Ainsi, ce cadre intellectuel fournit une lecture de l’univers mental d’un auteur fictif, construit pour les besoins de la cause (un homme chrétien slave qui aurait vécu dans les Balkans sous domination ottomane), et de son évolution, à mesure que l’espace du livre s’ouvre aux profanes.
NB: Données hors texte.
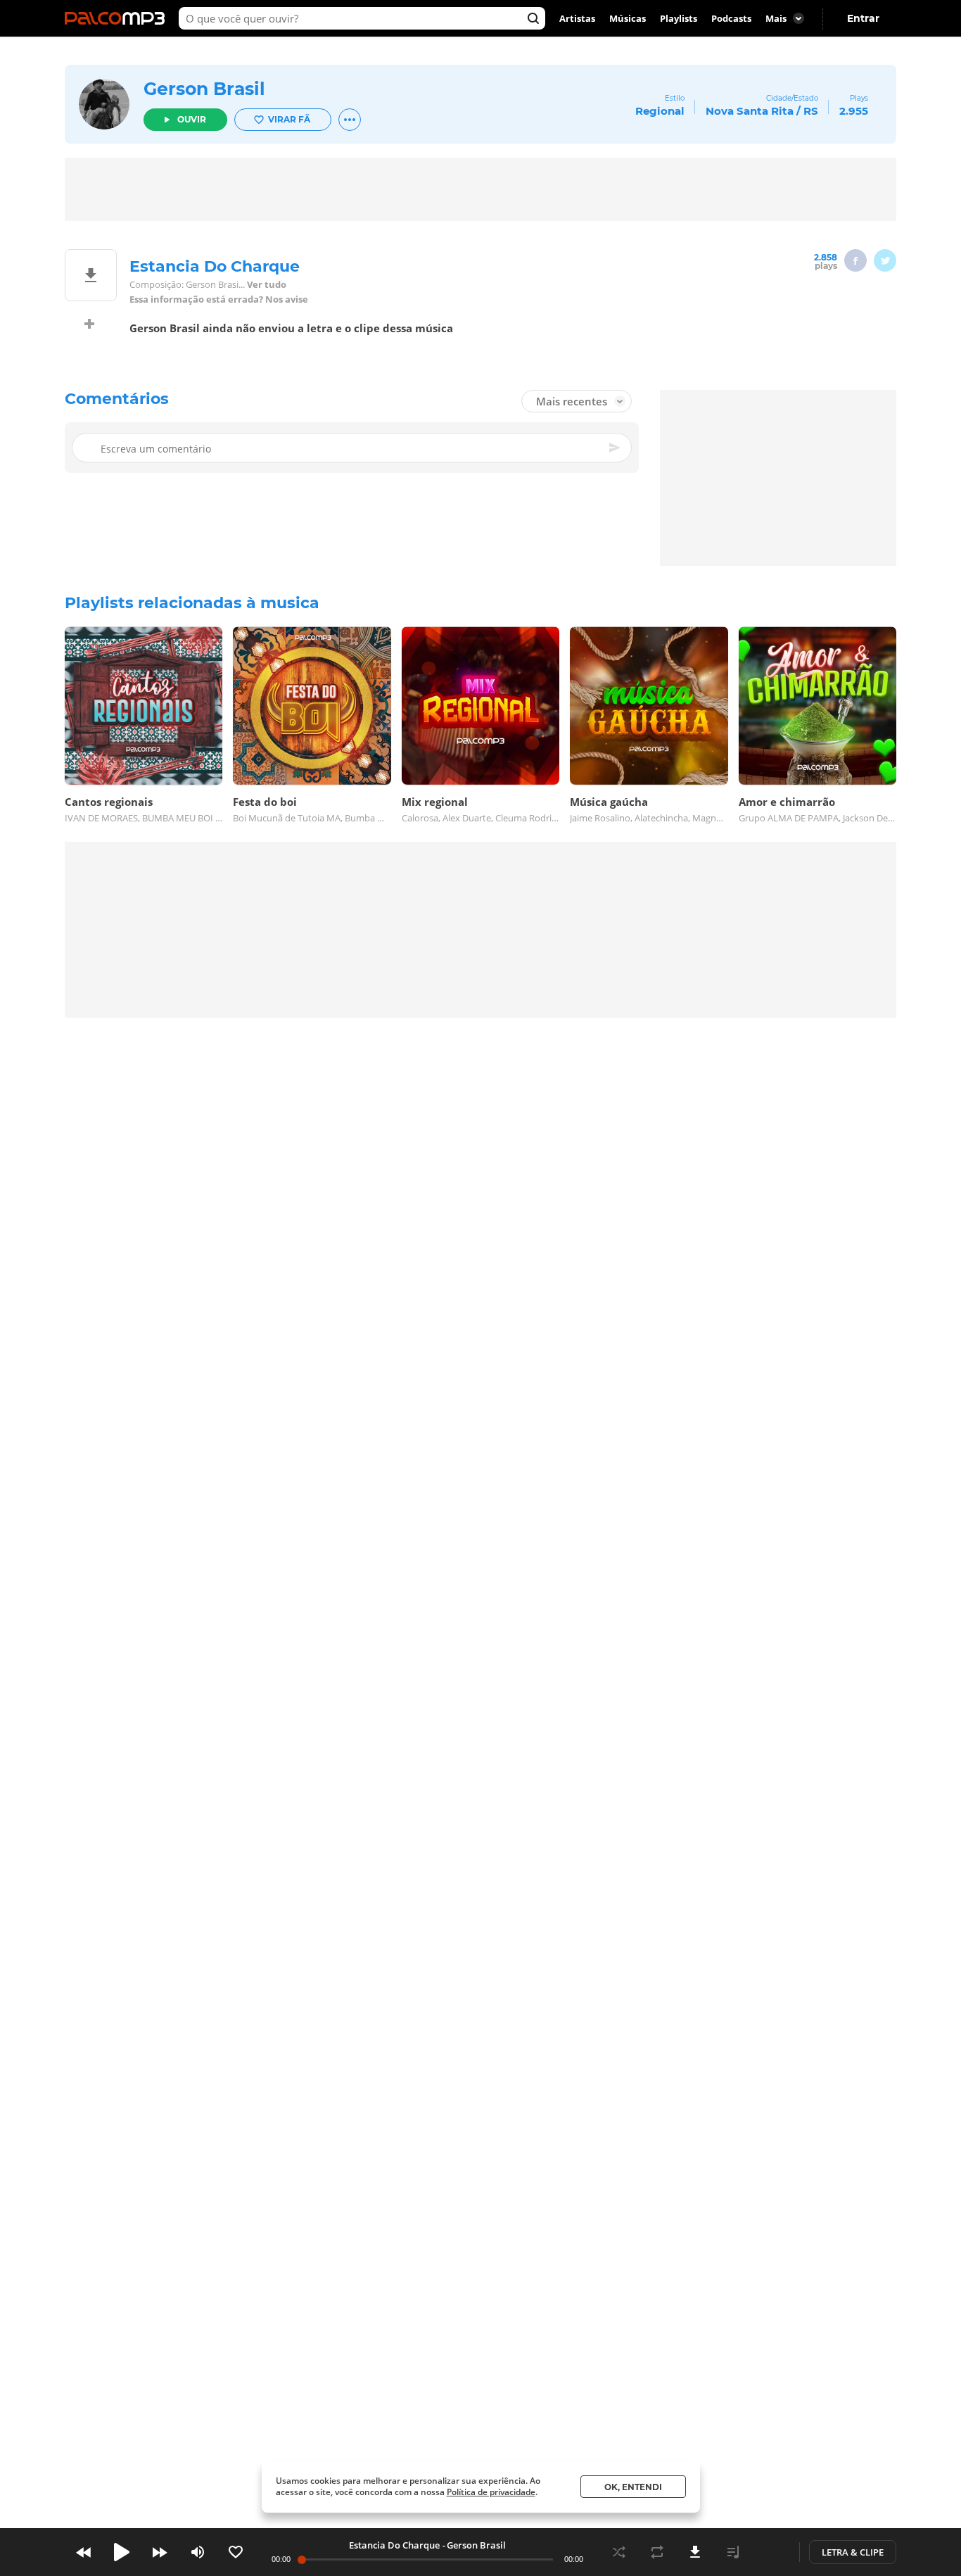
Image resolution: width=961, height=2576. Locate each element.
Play (122, 2552)
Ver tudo (266, 284)
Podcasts (731, 18)
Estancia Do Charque (394, 2545)
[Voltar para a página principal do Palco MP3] (118, 18)
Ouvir (191, 119)
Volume (198, 2552)
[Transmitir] (771, 2552)
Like (236, 2552)
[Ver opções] (349, 119)
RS (810, 111)
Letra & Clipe (853, 2552)
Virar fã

En effet, les transformations matérielles du manuscrit rendent compte de ces ouvertures psychologiques (et vice-versa). Avant l’invasion ottomane, par exemple, les moines, reclus dans leur communauté, vouaient une adoration aux “mots de Dieu” (le texte central) et ne se risquaient donc pas à écrire en marge des inscriptions autres que liturgiques, situées à l’extrême-bord de la marge ou dans la marge inférieure (par discrétion et humilité). À l’inverse, pendant la période ottomane, l’église perd son autorité pour produire les normes manuscrites et la rareté du papier oblige les lecteurs à utiliser les manuscrits à des fins multiples. C’est pourquoi les notes marginales se diversifient (notamment aux XVIIIème et XIXème siècles) et ne servent plus seulement à entretenir un dialogue avec le texte : les manuscrits deviennent des supports d’enregistrement indépendants du texte central et réutilisés en de multiples occasions, si bien qu’une véritable “polygloss” est perceptible dans ces marges, matérialisée le plus souvent par “Oh !”, cris de scripteurs venus certes exprimer leur désoeuvrement mais conscients d’appartenir désormais à la même nation :
Oh! What a great need! Oh! What a great sorrow! Oh! What a great fear! Oh! What a great evil for all of us Christians!